Jul 2, 2014 6:14 PM
The family of motorcycle rider Bobby Goodin and the Board of Directors of the Pikes Peak International Hill Climb have come together to honor the memory of Goodin, who was killed during the race on Sunday, June 29, after crossing the finish line and finishing fourth at the Summit of Pikes Peak.
The Goodin family was insistent that monies from the fund be primarily used for the sole purpose of increasing safety on the 12.42 mile course that features 156 challenging turns and rises from the 9,390 ft. starting line to the 14,115 ft. finish line at the Summit of Pikes Peak.
Donations to the Bobby Goodin Pikes Peak Motorcycle Safety Fund will be directed to enhance the ongoing efforts to create greater course safety for all motorcycle competitors and compliment the aggressive efforts by the organizers of the world's most difficult hill climb and the nation's second-oldest motor sports race to ensure that all competitors know that their safety is the top priority of the race.
The PPIHC has established this fund to help ensure the financial security of his two daughters, Jacquelyn,26, and Melissa, 23. It is also important to Jacquelyn and Melissa that motorcycle safety on Pikes Peak continue to improve. A portion of the funds raised will be donated back to the Pikes Peak International Hill Climb by Jacquelyn and Melissa and it will go toward continued motorcycle safety efforts on Pikes Peak.
Goodin lived in Flower Mound, TX, and was making his second appearance at the Pikes Peak International Hill Climb when the tragedy occurred. He took third place in 2013 in the 1205 Pro Motorcycle Class.
"Despite the emotional strain and grief on the part of Bobby Goodin's family, friends and crew, each of them has been clear that they want the donations to this special fund to go to improved safety for all motorcycle riders," said Pikes Peak International Hill Climb Chairman of the Board Tom Osborne."
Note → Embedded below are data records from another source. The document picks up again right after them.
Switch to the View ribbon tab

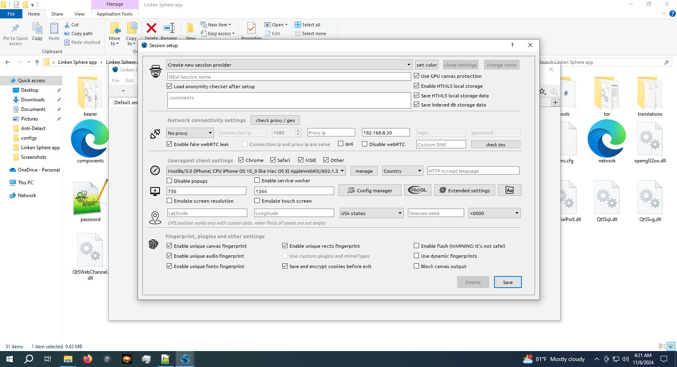tap(79, 14)
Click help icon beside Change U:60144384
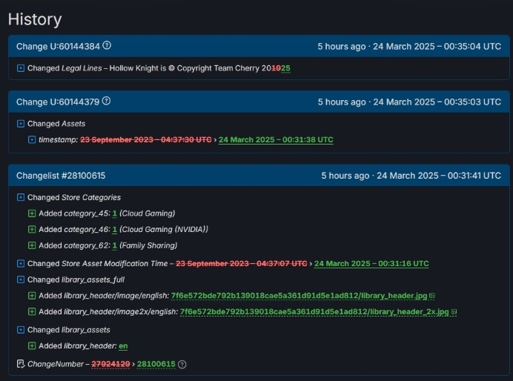513x381 pixels. click(107, 46)
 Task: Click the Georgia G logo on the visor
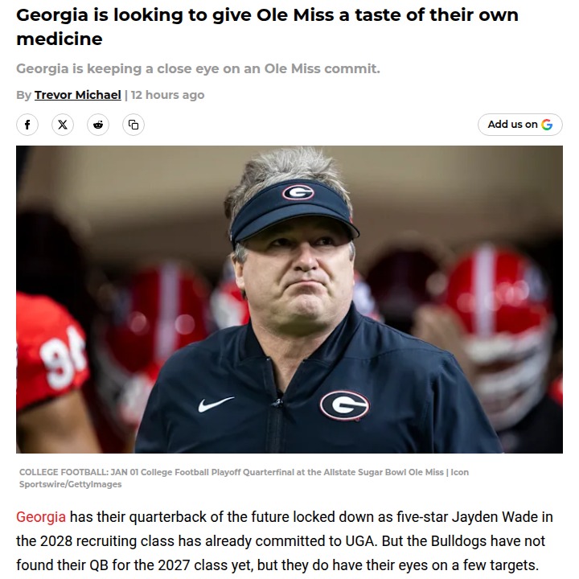click(298, 193)
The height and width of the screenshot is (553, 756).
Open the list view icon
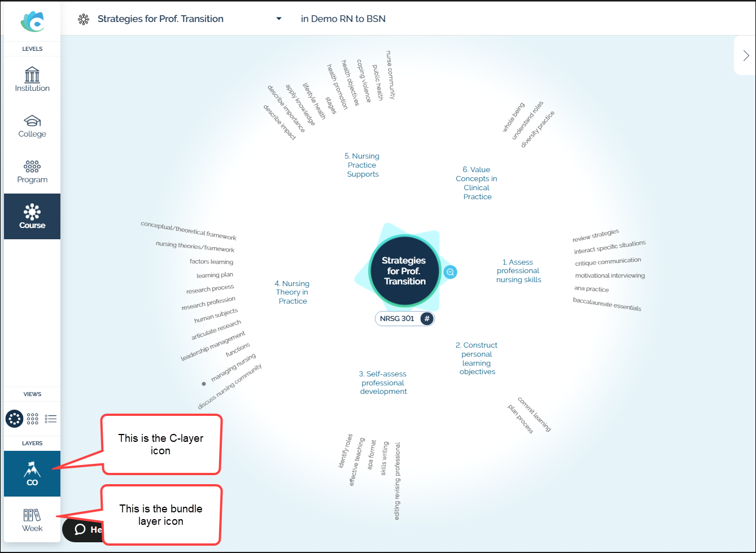click(x=50, y=418)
"All of us who are proud of this unique event are sharing in the grief and sadness over the loss of a tremendous competitor who came to Pikes Peak determined to win, but lost his life in the process. We continue to mourn his untimely loss, and will work with his wonderful family to create systems that produce maximum safety for all motorcycle riders who come to Colorado Springs to challenge America's Mountain."
"Bobby Goodin was a talented man who loved the sport of motorcycle racing. While he was fully aware of the risks that make Pikes Peak what it is, he loved ever moment of the two years he competed on the mountain. He was fascinated and drawn to its uniqueness," said Goodin's manager Kevin Brunson.
"We talked frequently about how Pike's Peak bonds it's competitors together," said Brunson.They are all people who know by the end of the practice week that this mountain is so beautiful, yet so unforgiving. The Goodin family is certain Bobby would want Pikes Peak to remain the pinnacle of racing that he thought it is, and keeping the motorcycle racer's as a safe as possible is something he would be proud of his daughters for doing."
"Our friend Bobby knew the joy of finishing and competing well, and that will bring all of us comfort as we deal with his loss," Brunson said in a statement. "Even though many might consider this a tragic day with a needless death, those lucky enough to compete at Pikes Peak on a day like (Sunday) knows even (Sunday) was a wonderful celebration of life for every competitor.